:: DIRECTIVE ::
Reproduce the article on the doctrine of property in its entirety, word for word.

:: SOURCE TEXT ::
========

Root Truth 6


           The Oak Initiative is devoted to addressing the current issues of our times from a sound biblical and historical perspective. What we distribute as “Oak Leaves” addresses mostly current events, and what we distribute as “Root Truth” is from more of a historical perspective, but which is a basis for understanding the important issues of our times.

 

Root Truth 6-2013

Restoration of America: A Doctrine of Property

By Karla Perry

     Jefferson penned the famous line encapsulating American freedom as the right to “life, liberty, and the pursuit of happiness.” Time has eroded the meaning Jefferson sought to employ with the words “pursuit of happiness.” History professes that Jefferson almost certainly borrowed the idea embodied in this phrase from George Mason’s Virginia Declaration of Rights, May 1776:

     That all men are born equally free and independent, and have certain inherent natural Rights… among which are the Enjoyment of Life and Liberty, with the Means of acquiring and possessing Property, and pursuing and obtaining Happiness and Safety.

     Moreover, Mason’s conceptualization of the right to property and pursuit of happiness is traced directly to John Locke’s philosophy.[1]

     Locke argued that the land of the earth was given in common to man through Adam. He reasoned that in order to occupy such land it would need to be cultivated by the labor of individual people. The fruit of such labor would then belong to the laborer for he will have added his own work to nature and could then claim the result as his own. Thus, the land he worked would be his to work. The produce he harvested would be his to harvest, keep, trade, give, or sell. His ownership would be directly related to that which he occupied by his labor. The role of government, then, is to protect those borders of a person’s property. A person’s pursuit of happiness is ensconced in his ability to be free to labor and steward the fruits of his labor.[2]

     Locke argues: "But because no political society can be, nor subsist, without having in itself the power to preserve the property….” [3] Here he is explaining that a political society must be able to protect the property of its members. This idea of property requires the institution of moral and physical boundaries to a person's property. To have a right to have property indelibly means that your land or personal items are yours and yours alone, and not also another person’s.

========

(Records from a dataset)
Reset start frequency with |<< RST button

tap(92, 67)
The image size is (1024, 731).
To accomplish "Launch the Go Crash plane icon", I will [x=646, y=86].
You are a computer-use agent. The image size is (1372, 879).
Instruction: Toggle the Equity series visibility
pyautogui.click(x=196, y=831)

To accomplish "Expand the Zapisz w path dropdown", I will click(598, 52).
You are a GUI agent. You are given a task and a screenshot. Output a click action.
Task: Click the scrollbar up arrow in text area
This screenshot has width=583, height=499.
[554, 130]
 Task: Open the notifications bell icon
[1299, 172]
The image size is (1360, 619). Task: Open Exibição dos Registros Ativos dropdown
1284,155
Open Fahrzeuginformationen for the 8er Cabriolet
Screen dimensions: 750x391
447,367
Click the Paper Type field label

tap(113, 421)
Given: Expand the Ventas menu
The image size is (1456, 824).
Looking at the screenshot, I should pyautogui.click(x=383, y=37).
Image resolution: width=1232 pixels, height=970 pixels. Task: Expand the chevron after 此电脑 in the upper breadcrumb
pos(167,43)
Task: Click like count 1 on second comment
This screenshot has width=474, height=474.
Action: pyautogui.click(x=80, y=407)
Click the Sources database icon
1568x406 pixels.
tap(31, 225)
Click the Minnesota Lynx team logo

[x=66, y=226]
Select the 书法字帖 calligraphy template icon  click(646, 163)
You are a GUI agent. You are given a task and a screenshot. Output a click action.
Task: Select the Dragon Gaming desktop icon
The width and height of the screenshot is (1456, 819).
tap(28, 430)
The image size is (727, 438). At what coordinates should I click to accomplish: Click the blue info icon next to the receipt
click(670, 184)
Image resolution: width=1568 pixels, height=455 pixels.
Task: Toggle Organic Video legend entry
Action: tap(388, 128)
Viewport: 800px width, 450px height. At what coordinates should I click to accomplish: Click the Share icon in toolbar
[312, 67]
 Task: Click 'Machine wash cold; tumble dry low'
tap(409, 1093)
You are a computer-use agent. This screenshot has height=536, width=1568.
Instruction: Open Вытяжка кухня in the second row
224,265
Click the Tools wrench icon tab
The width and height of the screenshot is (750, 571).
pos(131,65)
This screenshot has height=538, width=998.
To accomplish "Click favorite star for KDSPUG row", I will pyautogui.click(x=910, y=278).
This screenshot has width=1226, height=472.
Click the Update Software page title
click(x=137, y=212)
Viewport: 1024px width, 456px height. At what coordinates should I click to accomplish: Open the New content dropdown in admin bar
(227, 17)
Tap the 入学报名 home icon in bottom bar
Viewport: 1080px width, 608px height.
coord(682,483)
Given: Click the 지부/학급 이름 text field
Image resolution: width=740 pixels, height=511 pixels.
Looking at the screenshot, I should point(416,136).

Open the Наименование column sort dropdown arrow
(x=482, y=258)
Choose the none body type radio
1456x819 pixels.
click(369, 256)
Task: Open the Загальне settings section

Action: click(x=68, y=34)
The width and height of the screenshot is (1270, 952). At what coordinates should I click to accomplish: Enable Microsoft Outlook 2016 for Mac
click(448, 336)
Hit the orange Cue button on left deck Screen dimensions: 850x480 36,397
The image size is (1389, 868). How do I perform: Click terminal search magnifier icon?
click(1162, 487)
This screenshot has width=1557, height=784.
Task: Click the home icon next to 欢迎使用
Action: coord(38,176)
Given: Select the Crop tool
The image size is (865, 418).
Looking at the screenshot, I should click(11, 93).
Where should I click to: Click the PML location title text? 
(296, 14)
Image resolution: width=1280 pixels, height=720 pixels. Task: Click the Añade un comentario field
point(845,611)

========

:: WORKED ANSWER ::
Root Truth 6


           The Oak Initiative is devoted to addressing the current issues of our times from a sound biblical and historical perspective. What we distribute as “Oak Leaves” addresses mostly current events, and what we distribute as “Root Truth” is from more of a historical perspective, but which is a basis for understanding the important issues of our times.

 

Root Truth 6-2013

Restoration of America: A Doctrine of Property

By Karla Perry

     Jefferson penned the famous line encapsulating American freedom as the right to “life, liberty, and the pursuit of happiness.” Time has eroded the meaning Jefferson sought to employ with the words “pursuit of happiness.” History professes that Jefferson almost certainly borrowed the idea embodied in this phrase from George Mason’s Virginia Declaration of Rights, May 1776:

     That all men are born equally free and independent, and have certain inherent natural Rights… among which are the Enjoyment of Life and Liberty, with the Means of acquiring and possessing Property, and pursuing and obtaining Happiness and Safety.

     Moreover, Mason’s conceptualization of the right to property and pursuit of happiness is traced directly to John Locke’s philosophy.[1]

     Locke argued that the land of the earth was given in common to man through Adam. He reasoned that in order to occupy such land it would need to be cultivated by the labor of individual people. The fruit of such labor would then belong to the laborer for he will have added his own work to nature and could then claim the result as his own. Thus, the land he worked would be his to work. The produce he harvested would be his to harvest, keep, trade, give, or sell. His ownership would be directly related to that which he occupied by his labor. The role of government, then, is to protect those borders of a person’s property. A person’s pursuit of happiness is ensconced in his ability to be free to labor and steward the fruits of his labor.[2]

     Locke argues: "But because no political society can be, nor subsist, without having in itself the power to preserve the property….” [3] Here he is explaining that a political society must be able to protect the property of its members. This idea of property requires the institution of moral and physical boundaries to a person's property. To have a right to have property indelibly means that your land or personal items are yours and yours alone, and not also another person’s.